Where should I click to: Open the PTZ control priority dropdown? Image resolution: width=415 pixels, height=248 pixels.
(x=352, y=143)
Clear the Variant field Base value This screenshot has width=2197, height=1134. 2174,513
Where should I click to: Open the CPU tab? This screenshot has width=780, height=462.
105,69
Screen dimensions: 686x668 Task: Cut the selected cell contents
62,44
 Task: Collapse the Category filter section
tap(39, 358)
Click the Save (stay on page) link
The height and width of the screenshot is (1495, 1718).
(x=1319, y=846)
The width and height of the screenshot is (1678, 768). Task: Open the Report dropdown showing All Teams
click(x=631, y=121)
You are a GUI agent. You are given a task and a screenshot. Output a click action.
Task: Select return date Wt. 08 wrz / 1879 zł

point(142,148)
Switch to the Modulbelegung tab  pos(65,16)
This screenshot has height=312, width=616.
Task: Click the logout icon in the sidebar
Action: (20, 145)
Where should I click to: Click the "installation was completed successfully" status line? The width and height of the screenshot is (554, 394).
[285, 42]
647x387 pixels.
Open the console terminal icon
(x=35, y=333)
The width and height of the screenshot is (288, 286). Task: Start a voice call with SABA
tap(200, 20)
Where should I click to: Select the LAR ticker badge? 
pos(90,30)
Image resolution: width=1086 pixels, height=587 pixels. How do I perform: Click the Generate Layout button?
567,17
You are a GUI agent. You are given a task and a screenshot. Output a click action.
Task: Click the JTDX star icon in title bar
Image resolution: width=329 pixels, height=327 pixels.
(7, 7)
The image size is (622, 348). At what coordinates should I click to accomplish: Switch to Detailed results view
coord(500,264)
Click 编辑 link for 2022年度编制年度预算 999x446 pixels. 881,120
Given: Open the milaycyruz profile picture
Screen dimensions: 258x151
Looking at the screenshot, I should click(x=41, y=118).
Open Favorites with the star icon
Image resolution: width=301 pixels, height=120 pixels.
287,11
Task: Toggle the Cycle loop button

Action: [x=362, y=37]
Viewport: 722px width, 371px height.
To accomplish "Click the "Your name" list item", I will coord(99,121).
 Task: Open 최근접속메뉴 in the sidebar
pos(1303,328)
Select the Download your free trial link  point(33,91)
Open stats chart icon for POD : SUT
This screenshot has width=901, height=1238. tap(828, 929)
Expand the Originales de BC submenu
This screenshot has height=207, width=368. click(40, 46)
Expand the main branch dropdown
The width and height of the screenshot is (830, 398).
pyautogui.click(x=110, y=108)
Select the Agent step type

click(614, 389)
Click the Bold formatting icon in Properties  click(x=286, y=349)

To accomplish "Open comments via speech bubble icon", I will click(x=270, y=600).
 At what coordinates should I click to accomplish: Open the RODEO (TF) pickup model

_What is required_: Copy out the part of the listing above that opens with the line containing "Task: Collapse the Category filter section" and closes with the line containing "pos(1303,328)", both lines included. Reproduce each line character for character and include nothing else.

_Solution_:
 Task: Collapse the Category filter section
tap(39, 358)
Click the Save (stay on page) link
The height and width of the screenshot is (1495, 1718).
(x=1319, y=846)
The width and height of the screenshot is (1678, 768). Task: Open the Report dropdown showing All Teams
click(x=631, y=121)
You are a GUI agent. You are given a task and a screenshot. Output a click action.
Task: Select return date Wt. 08 wrz / 1879 zł

point(142,148)
Switch to the Modulbelegung tab  pos(65,16)
This screenshot has height=312, width=616.
Task: Click the logout icon in the sidebar
Action: (20, 145)
Where should I click to: Click the "installation was completed successfully" status line? The width and height of the screenshot is (554, 394).
[285, 42]
647x387 pixels.
Open the console terminal icon
(x=35, y=333)
The width and height of the screenshot is (288, 286). Task: Start a voice call with SABA
tap(200, 20)
Where should I click to: Select the LAR ticker badge? 
pos(90,30)
Image resolution: width=1086 pixels, height=587 pixels. How do I perform: Click the Generate Layout button?
567,17
You are a GUI agent. You are given a task and a screenshot. Output a click action.
Task: Click the JTDX star icon in title bar
Image resolution: width=329 pixels, height=327 pixels.
(7, 7)
The image size is (622, 348). At what coordinates should I click to accomplish: Switch to Detailed results view
coord(500,264)
Click 编辑 link for 2022年度编制年度预算 999x446 pixels. 881,120
Given: Open the milaycyruz profile picture
Screen dimensions: 258x151
Looking at the screenshot, I should click(x=41, y=118).
Open Favorites with the star icon
Image resolution: width=301 pixels, height=120 pixels.
287,11
Task: Toggle the Cycle loop button

Action: [x=362, y=37]
Viewport: 722px width, 371px height.
To accomplish "Click the "Your name" list item", I will coord(99,121).
 Task: Open 최근접속메뉴 in the sidebar
pos(1303,328)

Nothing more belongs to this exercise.